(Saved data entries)

=== Begin Enclosure ===

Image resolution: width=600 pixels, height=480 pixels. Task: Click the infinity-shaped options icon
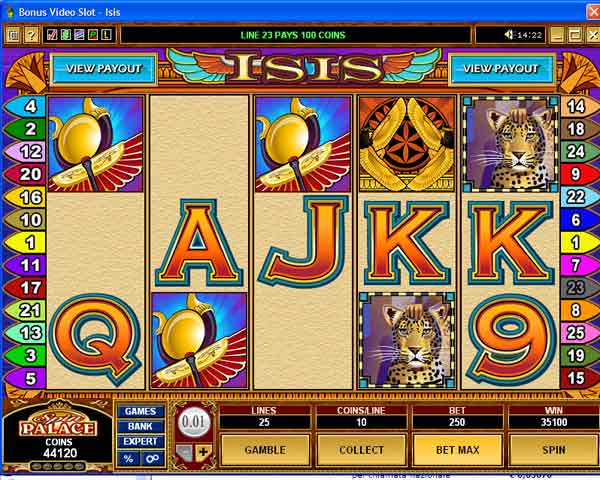click(152, 458)
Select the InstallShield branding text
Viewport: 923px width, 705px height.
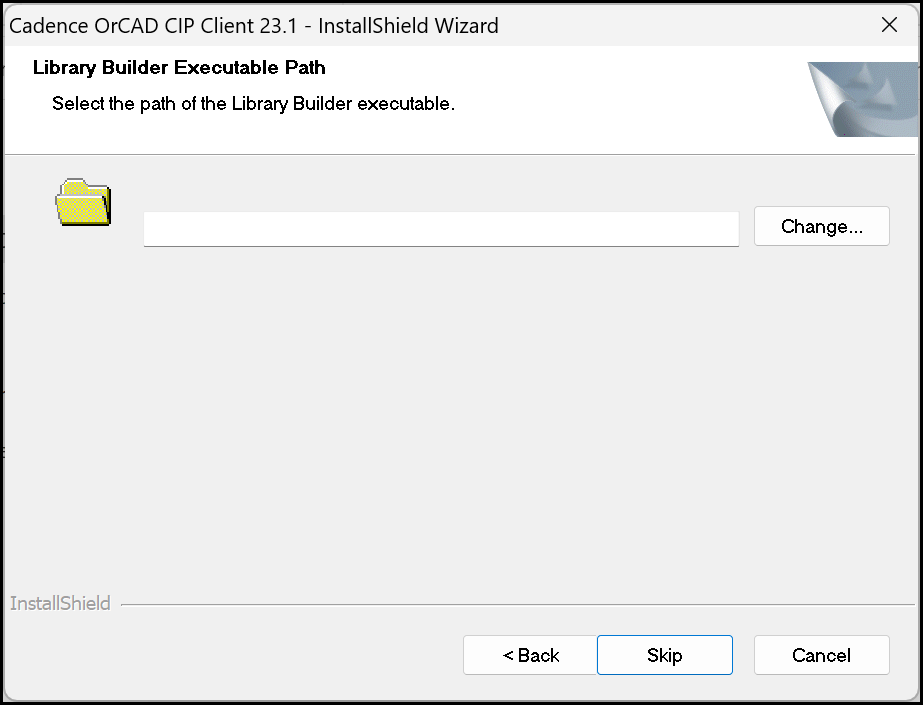[60, 603]
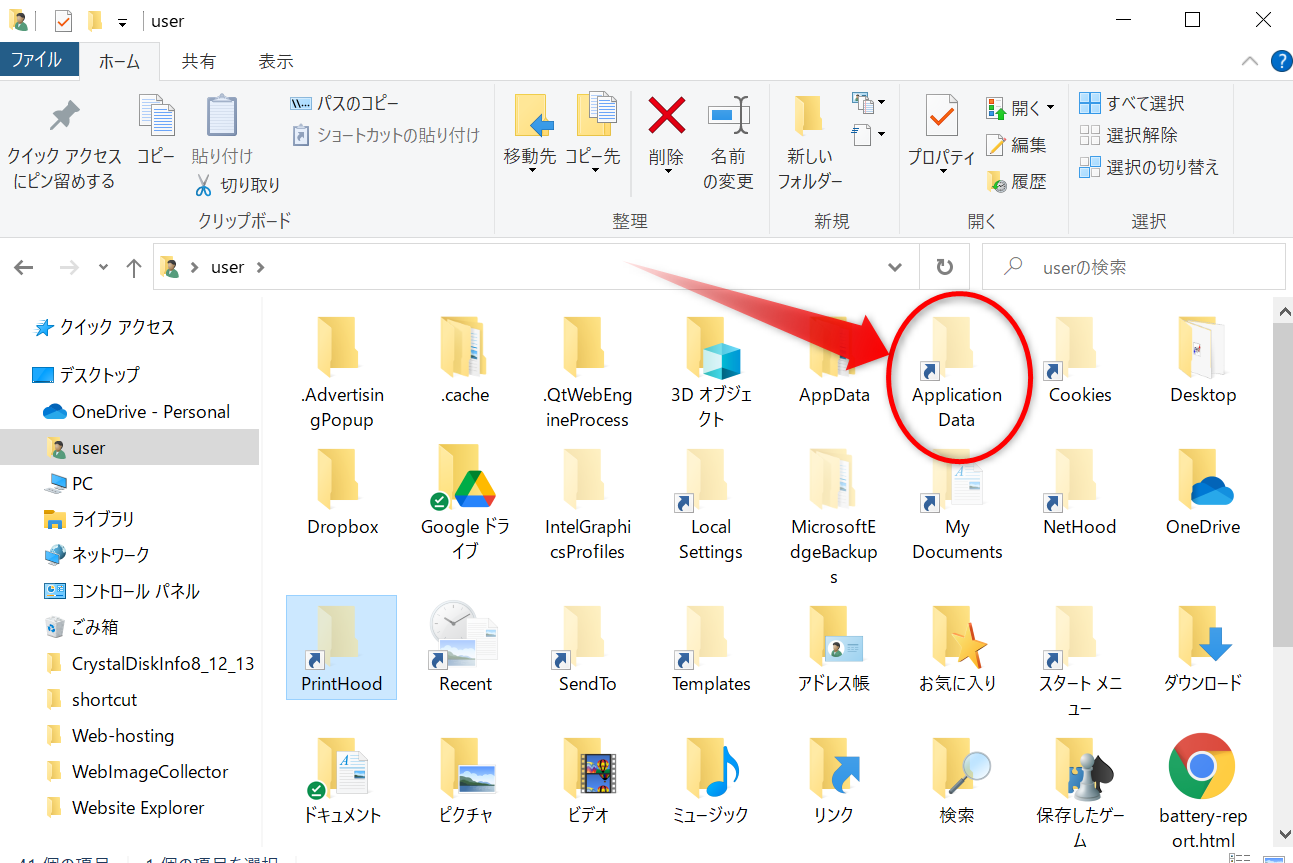Screen dimensions: 1293x863
Task: Open the address bar history dropdown arrow
Action: pyautogui.click(x=894, y=266)
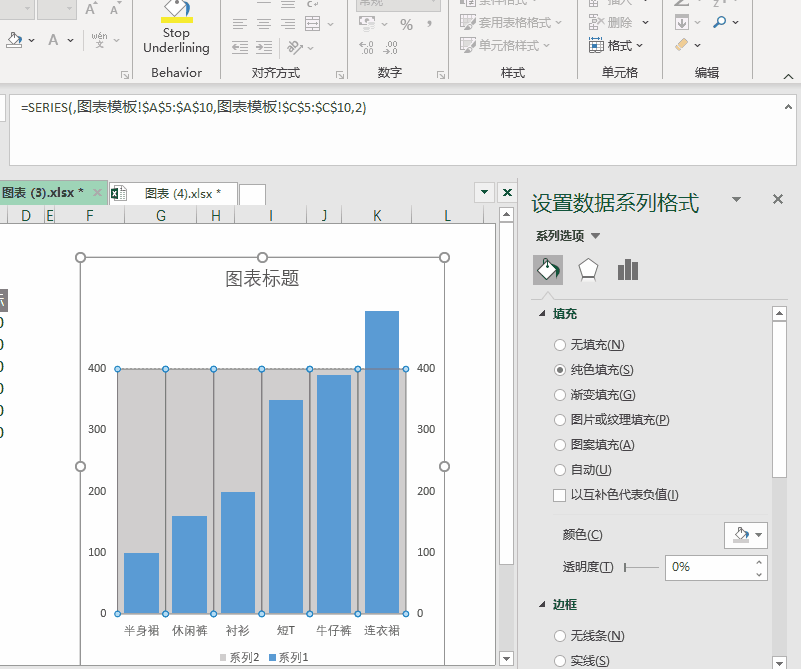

=== End Enclosure ===

→ **Work required**: Exactly as written, restate all of the data, leaving out the images.

→ **Result for this exercise**:
Image resolution: width=600 pixels, height=480 pixels. Task: Click the infinity-shaped options icon
click(152, 458)
Select the InstallShield branding text
Viewport: 923px width, 705px height.
[60, 603]
Screen dimensions: 1293x863
Task: Open the address bar history dropdown arrow
Action: pyautogui.click(x=894, y=266)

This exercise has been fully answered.